_Problem details:_ Would you reproduce exactly the lines below from the one holding "This screenshot has height=1080, width=1920." through the one holding "Select Philippines On-Demand", inclusive, and no others?

Segment Start: Materials provided

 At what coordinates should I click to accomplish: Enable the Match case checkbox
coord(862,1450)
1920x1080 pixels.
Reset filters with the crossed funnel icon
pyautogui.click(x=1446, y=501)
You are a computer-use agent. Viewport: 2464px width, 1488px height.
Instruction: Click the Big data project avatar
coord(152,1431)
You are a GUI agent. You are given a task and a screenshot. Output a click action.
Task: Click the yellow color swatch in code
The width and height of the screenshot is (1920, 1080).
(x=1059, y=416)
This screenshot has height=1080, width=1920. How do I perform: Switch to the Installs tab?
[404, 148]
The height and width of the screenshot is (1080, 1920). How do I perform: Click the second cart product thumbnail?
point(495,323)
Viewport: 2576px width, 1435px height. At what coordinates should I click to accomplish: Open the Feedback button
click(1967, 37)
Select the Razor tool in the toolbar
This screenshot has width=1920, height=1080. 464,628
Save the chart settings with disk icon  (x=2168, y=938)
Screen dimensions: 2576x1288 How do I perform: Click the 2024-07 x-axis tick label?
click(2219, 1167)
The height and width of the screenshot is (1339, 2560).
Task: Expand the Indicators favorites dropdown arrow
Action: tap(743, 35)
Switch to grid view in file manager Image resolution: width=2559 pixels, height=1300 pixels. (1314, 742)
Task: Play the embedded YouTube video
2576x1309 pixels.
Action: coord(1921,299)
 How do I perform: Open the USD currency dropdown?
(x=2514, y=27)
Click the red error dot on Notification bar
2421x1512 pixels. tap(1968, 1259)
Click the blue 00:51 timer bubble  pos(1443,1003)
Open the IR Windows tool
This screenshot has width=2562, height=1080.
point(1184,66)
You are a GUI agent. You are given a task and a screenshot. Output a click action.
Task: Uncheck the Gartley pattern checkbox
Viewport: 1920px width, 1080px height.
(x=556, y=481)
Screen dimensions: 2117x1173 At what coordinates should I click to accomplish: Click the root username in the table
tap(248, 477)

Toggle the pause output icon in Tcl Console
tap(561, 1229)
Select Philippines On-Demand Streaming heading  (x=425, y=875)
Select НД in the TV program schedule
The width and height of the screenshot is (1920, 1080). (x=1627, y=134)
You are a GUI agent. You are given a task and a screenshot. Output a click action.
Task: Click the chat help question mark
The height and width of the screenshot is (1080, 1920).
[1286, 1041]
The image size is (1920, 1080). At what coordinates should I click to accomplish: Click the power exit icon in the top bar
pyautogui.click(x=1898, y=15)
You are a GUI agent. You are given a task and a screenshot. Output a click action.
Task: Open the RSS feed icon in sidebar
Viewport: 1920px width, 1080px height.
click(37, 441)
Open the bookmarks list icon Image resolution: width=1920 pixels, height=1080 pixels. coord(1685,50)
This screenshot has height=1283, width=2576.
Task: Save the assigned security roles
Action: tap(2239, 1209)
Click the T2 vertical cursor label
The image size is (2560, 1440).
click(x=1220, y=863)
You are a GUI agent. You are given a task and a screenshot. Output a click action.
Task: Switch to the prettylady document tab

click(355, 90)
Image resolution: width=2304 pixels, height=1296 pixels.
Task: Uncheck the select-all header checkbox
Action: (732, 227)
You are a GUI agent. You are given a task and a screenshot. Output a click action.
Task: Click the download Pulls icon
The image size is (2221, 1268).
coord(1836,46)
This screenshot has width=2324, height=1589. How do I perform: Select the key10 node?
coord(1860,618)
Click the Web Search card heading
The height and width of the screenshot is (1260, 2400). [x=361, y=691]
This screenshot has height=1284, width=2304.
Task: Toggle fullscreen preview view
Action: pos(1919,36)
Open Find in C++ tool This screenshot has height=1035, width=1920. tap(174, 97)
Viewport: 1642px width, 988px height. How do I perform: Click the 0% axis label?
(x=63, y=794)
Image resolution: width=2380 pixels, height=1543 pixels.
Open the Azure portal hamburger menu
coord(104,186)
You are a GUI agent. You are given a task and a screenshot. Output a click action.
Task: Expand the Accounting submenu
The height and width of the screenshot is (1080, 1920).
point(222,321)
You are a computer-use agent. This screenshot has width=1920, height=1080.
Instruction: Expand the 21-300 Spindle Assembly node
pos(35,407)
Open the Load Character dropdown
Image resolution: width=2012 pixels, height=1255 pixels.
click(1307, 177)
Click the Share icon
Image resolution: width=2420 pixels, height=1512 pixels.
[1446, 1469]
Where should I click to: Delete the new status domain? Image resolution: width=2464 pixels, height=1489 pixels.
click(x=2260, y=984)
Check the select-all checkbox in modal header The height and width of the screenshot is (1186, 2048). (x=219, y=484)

Segment End: Materials provided

_Exercise solution:_
This screenshot has height=1080, width=1920. How do I perform: Switch to the Installs tab?
[404, 148]
The height and width of the screenshot is (1080, 1920). How do I perform: Click the second cart product thumbnail?
point(495,323)
Viewport: 2576px width, 1435px height. At what coordinates should I click to accomplish: Open the Feedback button
click(1967, 37)
Select the Razor tool in the toolbar
This screenshot has width=1920, height=1080. 464,628
Save the chart settings with disk icon  (x=2168, y=938)
Screen dimensions: 2576x1288 How do I perform: Click the 2024-07 x-axis tick label?
click(2219, 1167)
The height and width of the screenshot is (1339, 2560).
Task: Expand the Indicators favorites dropdown arrow
Action: tap(743, 35)
Switch to grid view in file manager Image resolution: width=2559 pixels, height=1300 pixels. (1314, 742)
Task: Play the embedded YouTube video
2576x1309 pixels.
Action: coord(1921,299)
 How do I perform: Open the USD currency dropdown?
(x=2514, y=27)
Click the red error dot on Notification bar
2421x1512 pixels. tap(1968, 1259)
Click the blue 00:51 timer bubble  pos(1443,1003)
Open the IR Windows tool
This screenshot has width=2562, height=1080.
point(1184,66)
You are a GUI agent. You are given a task and a screenshot. Output a click action.
Task: Uncheck the Gartley pattern checkbox
Viewport: 1920px width, 1080px height.
(x=556, y=481)
Screen dimensions: 2117x1173 At what coordinates should I click to accomplish: Click the root username in the table
tap(248, 477)

Toggle the pause output icon in Tcl Console
tap(561, 1229)
Select Philippines On-Demand Streaming heading  (x=425, y=875)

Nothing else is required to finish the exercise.